Le mur mitoyen doit être entretenu par les deux copropriétaires et les réparations effectuées à frais communs, ce qui suscite parfois des difficultés. Dans sa plainte, le cordonnier Joseph Pichot, propriétaire d'une maison rue Mercière, explique que « .... les sieurs Camel propriétaires de la maison voisine ont annoncé....qu'ils voulaient placer dans le mur mitoyen des pierres de taille à tous les étages et, à cet effet, qu'il fallait placer des étais et percer le mur. Le suppliant a dit qu'il s'y opposait parce qu'il....était de toute solidité et n'exigeait....aucune réparation....Si d'autre part, les sieurs Camel se croyaient fondés (à réparer ce mur) ...ils devaient se faire autoriser par la justice » ( 107 ). Réparer un mur, en effet, coûte cher et certains propriétaires ne peuvent engager une telle dépense. En cas d'impossibilité financière, il leur est possible de s'y soustraire mais il leur faut renoncer à leur part. Le voisin devient alors propriétaire du mur privatif qu'il répare désormais à ses frais ( 108 ).

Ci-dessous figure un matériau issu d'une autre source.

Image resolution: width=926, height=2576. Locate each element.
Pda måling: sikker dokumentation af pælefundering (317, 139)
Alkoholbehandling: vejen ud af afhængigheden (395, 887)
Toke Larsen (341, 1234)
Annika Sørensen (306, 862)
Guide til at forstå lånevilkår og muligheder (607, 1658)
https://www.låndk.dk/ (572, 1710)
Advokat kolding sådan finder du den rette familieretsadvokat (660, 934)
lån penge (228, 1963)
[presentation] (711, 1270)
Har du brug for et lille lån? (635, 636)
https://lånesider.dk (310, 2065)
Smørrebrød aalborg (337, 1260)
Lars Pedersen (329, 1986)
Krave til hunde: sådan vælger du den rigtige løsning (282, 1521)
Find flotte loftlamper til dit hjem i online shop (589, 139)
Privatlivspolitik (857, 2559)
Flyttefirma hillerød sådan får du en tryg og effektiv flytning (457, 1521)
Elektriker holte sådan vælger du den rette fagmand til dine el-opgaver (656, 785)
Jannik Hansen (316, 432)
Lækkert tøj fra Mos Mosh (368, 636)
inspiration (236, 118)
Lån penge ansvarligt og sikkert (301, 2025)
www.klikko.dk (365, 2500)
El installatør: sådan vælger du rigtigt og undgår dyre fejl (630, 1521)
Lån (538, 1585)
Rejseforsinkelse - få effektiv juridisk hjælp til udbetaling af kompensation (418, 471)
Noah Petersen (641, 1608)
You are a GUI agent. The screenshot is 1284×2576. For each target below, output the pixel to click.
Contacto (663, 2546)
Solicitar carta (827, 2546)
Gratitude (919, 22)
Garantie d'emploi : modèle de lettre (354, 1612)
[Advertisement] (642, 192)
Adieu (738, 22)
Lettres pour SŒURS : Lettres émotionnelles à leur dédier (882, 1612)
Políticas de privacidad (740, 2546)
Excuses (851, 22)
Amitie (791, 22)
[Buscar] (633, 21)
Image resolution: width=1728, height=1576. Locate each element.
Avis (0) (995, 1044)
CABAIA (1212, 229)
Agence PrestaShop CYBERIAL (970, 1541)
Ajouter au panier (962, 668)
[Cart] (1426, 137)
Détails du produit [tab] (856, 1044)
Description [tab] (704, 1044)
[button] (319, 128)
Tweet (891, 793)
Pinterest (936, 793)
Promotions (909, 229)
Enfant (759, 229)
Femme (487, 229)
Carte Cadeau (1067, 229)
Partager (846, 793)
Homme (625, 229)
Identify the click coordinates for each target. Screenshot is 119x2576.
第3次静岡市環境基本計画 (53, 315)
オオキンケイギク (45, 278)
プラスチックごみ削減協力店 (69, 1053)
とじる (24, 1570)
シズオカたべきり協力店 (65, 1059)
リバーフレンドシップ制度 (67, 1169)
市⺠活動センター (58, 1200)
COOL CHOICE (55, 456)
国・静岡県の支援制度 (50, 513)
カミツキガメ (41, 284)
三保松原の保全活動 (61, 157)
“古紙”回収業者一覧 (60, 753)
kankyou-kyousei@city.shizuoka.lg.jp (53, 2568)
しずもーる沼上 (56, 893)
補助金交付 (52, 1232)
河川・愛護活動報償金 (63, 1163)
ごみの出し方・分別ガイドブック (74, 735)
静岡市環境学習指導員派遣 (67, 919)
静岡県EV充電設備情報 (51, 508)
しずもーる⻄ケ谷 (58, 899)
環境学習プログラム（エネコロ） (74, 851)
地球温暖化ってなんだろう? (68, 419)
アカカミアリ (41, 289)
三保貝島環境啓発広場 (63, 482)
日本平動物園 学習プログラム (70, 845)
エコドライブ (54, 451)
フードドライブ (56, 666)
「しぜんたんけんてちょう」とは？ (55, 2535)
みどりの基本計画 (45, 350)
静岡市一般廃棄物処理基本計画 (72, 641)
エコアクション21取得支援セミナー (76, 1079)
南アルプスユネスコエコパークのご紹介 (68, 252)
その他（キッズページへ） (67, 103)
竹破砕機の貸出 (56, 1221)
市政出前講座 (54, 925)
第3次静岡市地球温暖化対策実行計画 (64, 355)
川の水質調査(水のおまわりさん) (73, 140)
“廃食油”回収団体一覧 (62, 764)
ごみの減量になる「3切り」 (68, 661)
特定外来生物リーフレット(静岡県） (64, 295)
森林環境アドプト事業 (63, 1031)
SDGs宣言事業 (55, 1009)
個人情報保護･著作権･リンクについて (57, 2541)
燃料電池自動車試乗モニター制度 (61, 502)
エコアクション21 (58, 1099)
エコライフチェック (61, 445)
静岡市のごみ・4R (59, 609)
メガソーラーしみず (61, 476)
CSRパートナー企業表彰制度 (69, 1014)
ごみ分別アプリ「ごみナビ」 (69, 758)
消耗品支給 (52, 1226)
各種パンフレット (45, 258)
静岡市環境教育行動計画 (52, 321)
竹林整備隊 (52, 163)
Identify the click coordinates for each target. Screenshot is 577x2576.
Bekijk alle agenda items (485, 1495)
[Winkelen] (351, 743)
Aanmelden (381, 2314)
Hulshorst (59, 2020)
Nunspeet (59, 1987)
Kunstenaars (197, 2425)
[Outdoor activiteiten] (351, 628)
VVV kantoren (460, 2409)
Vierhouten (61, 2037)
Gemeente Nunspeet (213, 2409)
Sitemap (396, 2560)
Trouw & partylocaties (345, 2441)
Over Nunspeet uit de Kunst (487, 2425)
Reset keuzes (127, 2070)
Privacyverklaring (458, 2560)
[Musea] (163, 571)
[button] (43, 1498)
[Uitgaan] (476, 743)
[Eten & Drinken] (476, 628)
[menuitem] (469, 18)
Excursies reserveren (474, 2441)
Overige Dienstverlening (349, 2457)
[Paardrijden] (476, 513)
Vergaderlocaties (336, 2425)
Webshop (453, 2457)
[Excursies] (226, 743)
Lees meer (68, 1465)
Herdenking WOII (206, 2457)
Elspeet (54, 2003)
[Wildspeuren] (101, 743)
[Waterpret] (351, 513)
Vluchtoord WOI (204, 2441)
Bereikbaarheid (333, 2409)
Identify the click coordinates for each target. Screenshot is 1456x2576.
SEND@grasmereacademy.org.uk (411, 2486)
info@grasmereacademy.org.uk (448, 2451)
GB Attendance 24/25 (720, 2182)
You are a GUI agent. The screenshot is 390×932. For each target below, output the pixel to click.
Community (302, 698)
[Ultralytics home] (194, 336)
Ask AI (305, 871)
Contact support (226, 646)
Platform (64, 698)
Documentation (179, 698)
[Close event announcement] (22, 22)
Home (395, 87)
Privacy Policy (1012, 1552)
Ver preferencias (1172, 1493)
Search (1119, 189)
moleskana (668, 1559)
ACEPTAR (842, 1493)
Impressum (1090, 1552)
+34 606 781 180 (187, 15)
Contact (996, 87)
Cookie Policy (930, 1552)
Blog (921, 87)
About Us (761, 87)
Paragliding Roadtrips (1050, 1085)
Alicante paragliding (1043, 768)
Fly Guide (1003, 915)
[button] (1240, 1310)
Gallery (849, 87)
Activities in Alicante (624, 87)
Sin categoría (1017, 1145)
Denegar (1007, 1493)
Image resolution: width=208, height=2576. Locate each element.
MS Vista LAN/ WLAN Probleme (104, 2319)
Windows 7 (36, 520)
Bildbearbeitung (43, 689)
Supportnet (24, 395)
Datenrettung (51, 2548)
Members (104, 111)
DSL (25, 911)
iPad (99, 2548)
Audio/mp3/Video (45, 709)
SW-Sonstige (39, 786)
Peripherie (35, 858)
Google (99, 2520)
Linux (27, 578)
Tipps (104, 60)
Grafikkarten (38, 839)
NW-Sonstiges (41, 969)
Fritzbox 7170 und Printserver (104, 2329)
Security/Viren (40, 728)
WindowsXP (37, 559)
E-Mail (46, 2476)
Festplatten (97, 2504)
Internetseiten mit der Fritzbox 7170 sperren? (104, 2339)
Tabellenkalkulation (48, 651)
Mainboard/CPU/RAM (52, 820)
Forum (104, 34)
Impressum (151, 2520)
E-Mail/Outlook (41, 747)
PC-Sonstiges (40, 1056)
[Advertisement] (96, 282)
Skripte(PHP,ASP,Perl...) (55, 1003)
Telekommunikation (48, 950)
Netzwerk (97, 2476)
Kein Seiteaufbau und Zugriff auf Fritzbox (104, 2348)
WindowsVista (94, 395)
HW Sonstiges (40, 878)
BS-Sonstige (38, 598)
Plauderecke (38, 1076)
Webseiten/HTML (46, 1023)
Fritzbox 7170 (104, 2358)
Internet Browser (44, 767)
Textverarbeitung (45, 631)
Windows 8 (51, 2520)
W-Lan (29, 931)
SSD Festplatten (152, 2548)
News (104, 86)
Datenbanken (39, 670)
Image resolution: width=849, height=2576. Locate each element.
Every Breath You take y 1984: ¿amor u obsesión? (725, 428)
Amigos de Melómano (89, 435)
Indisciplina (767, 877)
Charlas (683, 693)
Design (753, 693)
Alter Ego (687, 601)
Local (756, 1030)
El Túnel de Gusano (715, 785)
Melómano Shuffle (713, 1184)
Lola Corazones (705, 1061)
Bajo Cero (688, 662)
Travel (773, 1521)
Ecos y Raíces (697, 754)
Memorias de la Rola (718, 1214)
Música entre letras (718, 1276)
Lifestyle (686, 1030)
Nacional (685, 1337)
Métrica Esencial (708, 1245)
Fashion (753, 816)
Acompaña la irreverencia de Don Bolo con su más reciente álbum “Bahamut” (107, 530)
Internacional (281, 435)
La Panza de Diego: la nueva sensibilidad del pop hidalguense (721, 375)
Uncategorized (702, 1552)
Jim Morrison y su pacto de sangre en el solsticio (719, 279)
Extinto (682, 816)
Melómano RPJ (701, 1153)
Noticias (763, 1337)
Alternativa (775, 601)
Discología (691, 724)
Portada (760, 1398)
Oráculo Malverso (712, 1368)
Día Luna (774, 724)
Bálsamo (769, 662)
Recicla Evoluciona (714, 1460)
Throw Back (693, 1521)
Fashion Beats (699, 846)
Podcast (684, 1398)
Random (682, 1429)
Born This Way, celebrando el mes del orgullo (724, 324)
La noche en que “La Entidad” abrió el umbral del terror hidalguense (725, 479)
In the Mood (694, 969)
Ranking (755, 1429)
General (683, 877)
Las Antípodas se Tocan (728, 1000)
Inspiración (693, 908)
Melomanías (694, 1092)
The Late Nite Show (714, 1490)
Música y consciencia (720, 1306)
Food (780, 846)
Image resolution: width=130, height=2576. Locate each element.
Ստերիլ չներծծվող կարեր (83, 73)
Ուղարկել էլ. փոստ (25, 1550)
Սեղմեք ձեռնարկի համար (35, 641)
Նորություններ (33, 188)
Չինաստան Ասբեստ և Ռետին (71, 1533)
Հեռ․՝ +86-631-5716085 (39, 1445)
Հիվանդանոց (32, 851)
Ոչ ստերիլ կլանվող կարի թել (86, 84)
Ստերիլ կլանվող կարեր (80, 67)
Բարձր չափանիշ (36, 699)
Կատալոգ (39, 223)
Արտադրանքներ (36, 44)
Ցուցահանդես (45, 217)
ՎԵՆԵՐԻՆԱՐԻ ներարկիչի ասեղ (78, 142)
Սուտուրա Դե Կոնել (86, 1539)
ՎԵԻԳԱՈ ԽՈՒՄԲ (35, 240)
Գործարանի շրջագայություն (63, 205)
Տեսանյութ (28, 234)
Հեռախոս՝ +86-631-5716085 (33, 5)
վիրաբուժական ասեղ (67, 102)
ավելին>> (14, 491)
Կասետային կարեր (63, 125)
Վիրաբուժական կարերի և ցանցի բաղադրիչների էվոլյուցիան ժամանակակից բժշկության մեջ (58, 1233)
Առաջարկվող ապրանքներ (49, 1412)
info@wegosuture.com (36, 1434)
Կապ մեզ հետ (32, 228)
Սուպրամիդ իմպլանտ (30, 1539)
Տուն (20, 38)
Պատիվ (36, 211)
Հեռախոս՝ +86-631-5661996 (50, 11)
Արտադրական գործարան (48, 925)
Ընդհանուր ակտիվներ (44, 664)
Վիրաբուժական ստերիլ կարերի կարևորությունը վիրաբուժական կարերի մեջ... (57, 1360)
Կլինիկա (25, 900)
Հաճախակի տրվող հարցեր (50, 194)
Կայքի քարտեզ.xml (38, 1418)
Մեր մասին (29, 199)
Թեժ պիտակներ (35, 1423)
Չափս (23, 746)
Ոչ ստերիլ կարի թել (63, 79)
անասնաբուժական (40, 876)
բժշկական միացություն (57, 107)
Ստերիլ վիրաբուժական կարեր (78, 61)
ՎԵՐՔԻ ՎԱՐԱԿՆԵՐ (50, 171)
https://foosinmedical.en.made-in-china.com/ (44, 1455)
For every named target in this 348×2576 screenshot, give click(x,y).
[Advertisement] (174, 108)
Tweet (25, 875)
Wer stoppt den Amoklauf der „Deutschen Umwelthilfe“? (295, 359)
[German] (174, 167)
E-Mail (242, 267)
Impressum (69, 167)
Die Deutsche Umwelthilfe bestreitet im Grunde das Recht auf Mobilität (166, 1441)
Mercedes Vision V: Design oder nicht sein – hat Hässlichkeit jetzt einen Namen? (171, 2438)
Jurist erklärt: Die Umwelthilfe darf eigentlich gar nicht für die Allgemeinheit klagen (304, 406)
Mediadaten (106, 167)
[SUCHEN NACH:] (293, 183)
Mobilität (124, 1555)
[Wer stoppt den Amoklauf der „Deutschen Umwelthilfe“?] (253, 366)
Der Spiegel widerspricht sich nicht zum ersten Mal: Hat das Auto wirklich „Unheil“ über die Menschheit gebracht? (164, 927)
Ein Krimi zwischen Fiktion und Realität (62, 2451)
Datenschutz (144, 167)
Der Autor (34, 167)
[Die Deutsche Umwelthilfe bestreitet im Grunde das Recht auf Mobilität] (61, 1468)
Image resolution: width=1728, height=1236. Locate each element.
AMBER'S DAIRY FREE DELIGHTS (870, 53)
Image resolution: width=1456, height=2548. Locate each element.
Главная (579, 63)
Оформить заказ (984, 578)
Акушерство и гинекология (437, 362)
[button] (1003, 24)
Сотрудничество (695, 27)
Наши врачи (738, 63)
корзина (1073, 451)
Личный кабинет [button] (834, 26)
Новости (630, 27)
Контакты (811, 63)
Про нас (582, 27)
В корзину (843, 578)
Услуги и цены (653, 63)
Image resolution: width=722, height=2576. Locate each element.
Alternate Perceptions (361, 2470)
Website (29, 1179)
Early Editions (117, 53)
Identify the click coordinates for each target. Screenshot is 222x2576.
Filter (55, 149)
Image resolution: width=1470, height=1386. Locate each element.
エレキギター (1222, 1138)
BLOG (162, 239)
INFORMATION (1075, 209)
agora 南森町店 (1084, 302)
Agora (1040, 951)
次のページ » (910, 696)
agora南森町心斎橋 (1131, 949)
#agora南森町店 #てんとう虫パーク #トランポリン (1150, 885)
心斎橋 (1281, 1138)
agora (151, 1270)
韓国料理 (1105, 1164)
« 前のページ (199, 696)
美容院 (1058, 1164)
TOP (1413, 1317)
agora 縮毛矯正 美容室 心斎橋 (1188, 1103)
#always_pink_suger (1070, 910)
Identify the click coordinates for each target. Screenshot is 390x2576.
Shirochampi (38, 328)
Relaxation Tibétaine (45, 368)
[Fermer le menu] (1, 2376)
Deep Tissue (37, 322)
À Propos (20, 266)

Il n'est pas toujours facile de savoir si une clôture séparative est mitoyenne ou non. En principe, le propriétaire d'un mur privatif et celui d'un mur mitoyen doivent posséder un titre ou un acte de notaire qui l'atteste. A défaut de titre ou de preuve suffisante, il existe dans la structure même des bâtiments des marques de mitoyenneté que les experts-jurés de la Sénéchaussée savent reconnaître. Ainsi, quand le mur est appuyé des deux côtés sur des jambes ou des revêtements de pierre de taille ou encore lorsqu'il « est chaperonné des deux côtez » il est présumé mitoyen ( 109 ) . Il en va de même pour tout mur séparant deux bâtiments ou séparant une cour et un jardin. D'ordinaire, dans les grandes agglomérations comme Lyon, peu de murs sont privatifs mais, pour peu que les bâtiments soient anciens, c'est un cas de litige toujours possible ( 110 ). Cependant, sous l'effet conjugué de la pression urbaine et de simples considérations de bon sens, la mitoyenneté devient peu à peu le régime normal des murs séparatifs ( 111 ). Pothier déclare que « lorsqu'on ignore par qui et aux frais de qui un mur séparatif a été édifié, on le dit mitoyen » ( 112 ). Furetière lui fait écho en affirmant que « deux voisins sont en mitoyerie lorsque le mur qui partage leurs maisons est mitoyen, s'il n'y a titre au contraire » ( 113 ). Les rédacteurs du Code Civil reprendront plus tard l'énoncé de ce principe. Sur ce point là, la préférence donnée à la mitoyenneté illustre la victoire du droit coutumier et plus particulièrement de la Coutume de Paris sur le droit romain.

Notes
97.

() Ce droit de bornage est très ancien et Beaumanoir, au XIIIème siècle, l'affirme déja : « Toutes gens qui requiert bornes le doivent avoir » cité par Patault (A.M.), op cit., p.160.

98.

() Arch. dép. Rhône, BP 2573, 23 mai 1778.

99.

() Pothier (R.-J.), Œuvres annotées et mises en corrélation avec le code civil et la législation actuelle, Paris, 1890, T. IV, 576 pages, p. 334.

100.

() Patault (A.-M.), op cit, p. 153.

101.

() En ce qui concerne la mitoyenneté et les servitudes de vues et d'égout, la Coutume de Paris reprend l'essentiel des dispositions exposées par d'Ableiges (J.), Le grand Coutumier de France, Paris, 1523, non paginé, dans son chapitre intitulé «  des veues et esgous des maisons ».

102.

() Arch. dép. Rhône, BP 2599, 23 novembre 1790, Rapport d’experts.

103.

() Arch. dép. Rhône, BP 3475, 14 novembre 1781.

104.

() Pothier (R.-J.), op.cit., art.207, p. 316.

105.

() Furetière, op cit, T. III, V° Mitoyen : «  On peut bâtir sur le mur mitoyen en payant les charges ».

106.

() Arch. dép. Rhône, 3E 9459, 7 juin 1777.

107.

() Arch. dép. Rhône, BP 3532, 22 octobre 1789.

108.

() Martin (O.), op.cit., p. 76.

109.

() Furetière, op.cit, T. III, V° Mitoyen.

110.

() Dans la plainte du cordonnier Pichot évoquée plus haut (pp. 95-96), le plaignant développe deux arguments pour refuser de participer aux réparations du mur mitoyen : premièrement le mur est en bon état et des travaux sont inutiles, deuxièmement, rien ne permet d'affirmer que ce mur soit effectivement mitoyen comme le prétend, sans preuve, le voisin.

111.

() Martin (O.), op.cit., p. 84.

112.

() Cité par Patault (A.-M.), op.cit. p.156.

113.

() Furetière, op.cit., T.III, V° Mitoyen.